That's a good point. but then again it comes down to age doesn't it? in 2010 i was listening to warp records and stuff like this after everything had died, whereas people were still in a more generally funky house going clubbing (as opposed to uk funky) phase.


I'm also not sure if you can call Autechre gentrified dance music that's a bit like saying working class people can't make classical or opera. undoubtedly there is that gentrified dynamic in the so-called idm scene but im not into that really.
 

firefinga

Well-known member
I'm also not sure if you can call Autechre gentrified dance music

Autechre just took the same equipment as all the dance music producers and made weird and beautiful stuff with it without "dance-ability" as their first goal. All well and jolly :)

## Given task A
Reproduce the forum thread about Autechre word for word, between "That's a good" and "uk funky) phase.", inclusive.
## Given task B
List the kinds of music named in the paragraph of the Autechre thread that contains "undoubtedly there is that gentrified dynamic."
The lines that come next have nothing to do with this thread.

## Dataset section
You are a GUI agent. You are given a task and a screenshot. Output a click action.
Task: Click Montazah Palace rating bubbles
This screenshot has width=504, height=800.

## Output A
That's a good point. but then again it comes down to age doesn't it? in 2010 i was listening to warp records and stuff like this after everything had died, whereas people were still in a more generally funky house going clubbing (as opposed to uk funky) phase.

## Output B
dance music, classical, opera, idm